Comments and Suggestions for Authors

The manuscript did a through and diligent review for current progress in MECP2 and Rett syndrome. It should be published after the following minor revision:

The authors claimed that, in line 260, "a skewed pattern has also been reported [76]." Please be more specific about what the skewness is - so the reader doesn't have to go back to the references and skim through the original paper for a simple fact.

 

Author Response

Please see my response to Reviewer 1 in the attached Word file.

Author Response File: Author Response.docx

Reviewer 2 Report

Comments and Suggestions for Authors

I had the pleasure of reviewing the manuscript by Singh et al., which explores how mutations in the MECP2 gene—central to Rett Syndrome (RTT)—lead to neurological regression through disruption of the neural epigenome. The authors emphasize that while prior research has largely focused on transcriptional mechanisms, less attention has been given to how epigenetic imbalances contribute to neuronal dysfunction and regression. Notably, they propose that methylation changes and genotoxic stress may drive neurons into a senescent state, and they outline the potential of epigenetic therapies and gene-editing approaches to restore epigenomic balance. This is a well-written and thoughtful manuscript, and I hope my suggestions help to further strengthen the work. Major Comments:

1. Manuscript Structure and Clarity:
   Overall, the manuscript would benefit from additional editing to improve clarity and ensure the data are presented more objectively and systematically.

2. Methodology Section:
   I recommend including a flowchart in the methodology section to outline the review process—specifically, how many papers were identified, screened, included, and categorized under different themes. This would enhance transparency and reproducibility.

3. Treatment Section:
   I suggest adding a section discussing current or emerging therapeutic approaches, incorporating recent literature. For example, including references such as PMID: 39251501 could strengthen the discussion on potential interventions and increase the clinical relevance of the review.

4. Minor Comments:

5. The term “mutation” is used throughout the text; I recommend replacing it with “pathogenic/likely pathogenic variants” to align with ACMG/AMP nomenclature.

6. Lines 81–116 appear misplaced—they read more like an introduction or discussion and should not follow the methods section.

7. Table 1 would be clearer if organized into three lines.

Author Response

Please see my responses to Reviewer 2 in the attached Word file.

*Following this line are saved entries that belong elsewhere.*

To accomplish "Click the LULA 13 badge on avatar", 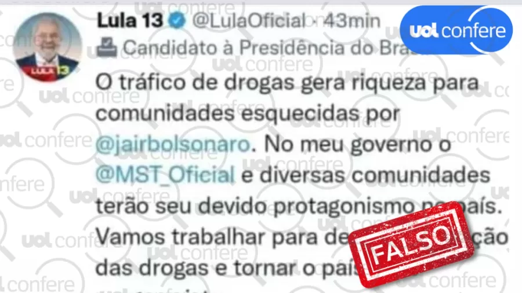I will pos(49,71).
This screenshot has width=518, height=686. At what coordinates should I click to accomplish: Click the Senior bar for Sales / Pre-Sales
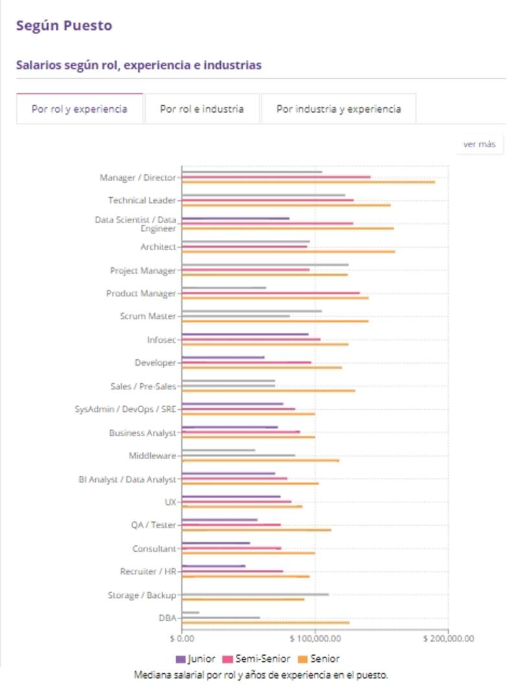(268, 390)
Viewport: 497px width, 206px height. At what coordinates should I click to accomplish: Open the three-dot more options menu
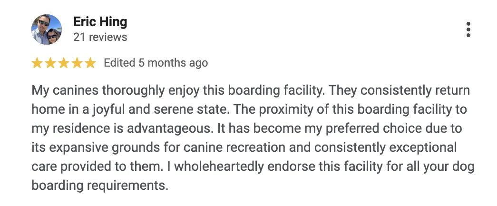coord(468,29)
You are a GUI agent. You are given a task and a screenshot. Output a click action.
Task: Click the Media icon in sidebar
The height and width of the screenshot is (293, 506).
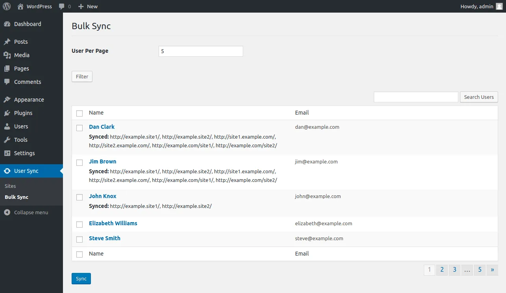(x=7, y=55)
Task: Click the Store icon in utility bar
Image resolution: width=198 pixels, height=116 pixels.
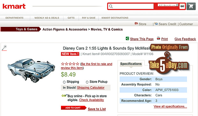Action: tap(136, 24)
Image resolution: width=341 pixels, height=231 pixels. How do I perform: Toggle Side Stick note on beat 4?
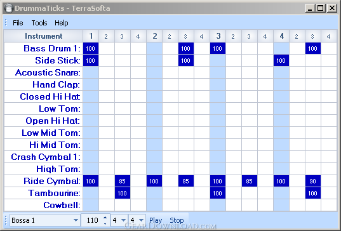click(281, 60)
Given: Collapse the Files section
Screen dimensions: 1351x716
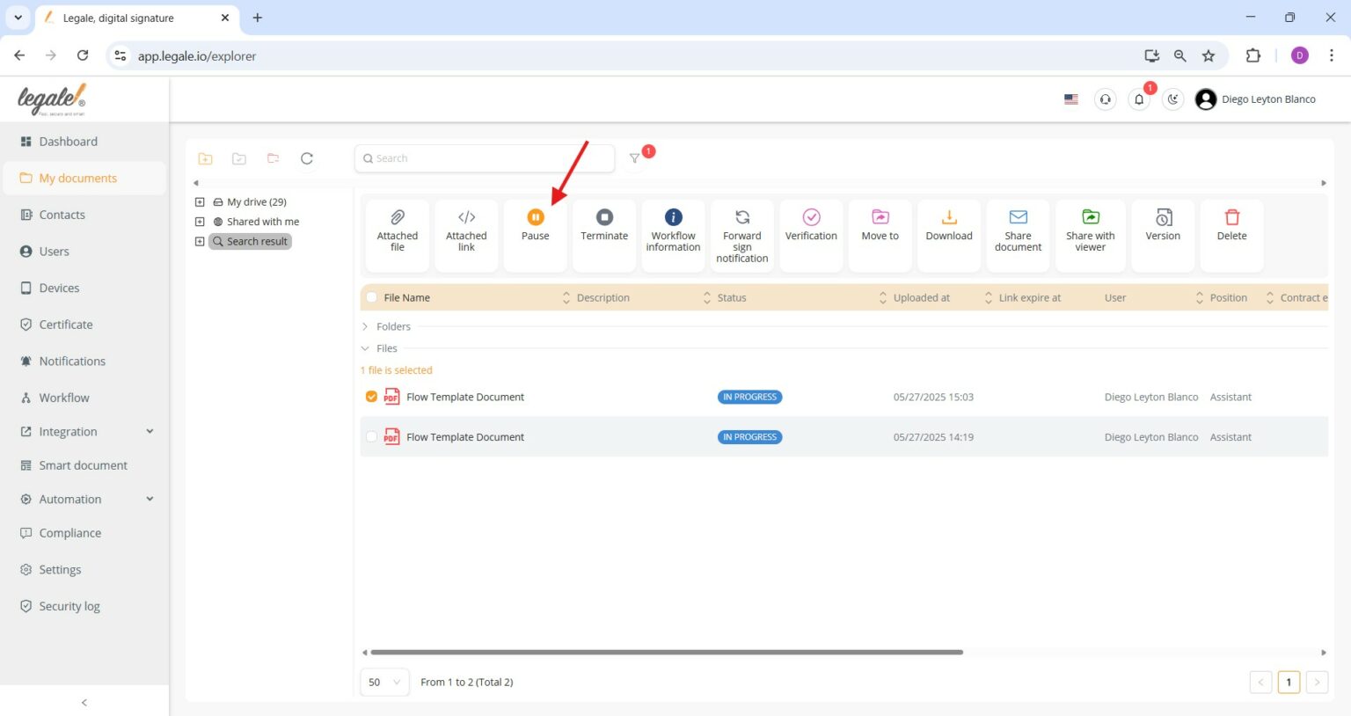Looking at the screenshot, I should point(365,347).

Author Response File: Author Response.docx

Reviewer 3 Report

Comments and Suggestions for Authors

This is a well written paper reporting an overview about neurological regression related to gene methylation and MECP2 gene dysfunctions. The study is a literature review and offer a good landscape on these topics despite, in some instance, results a little simplistic. However the paper is readable and represent a good starting point for further in-deep analysis. Only few paper on the argument are available.

In the introduction a brief description of Rett sindrome should be inserted. Search strategy should be better explained. PRISMA diagram should be added. Manuscript structure is interesting. Table and figures are good. Bibliography is correct.

Author Response

Please see my responses to Reviewer 3 in the attached Word file.

Author Response File: Author Response.docx

Round 2

Reviewer 2 Report

Comments and Suggestions for Authors

Thank you for your reply to the beforementioned items. I am pleased with the modifications that the author's have made. 

Author Response

Thank you for your comment.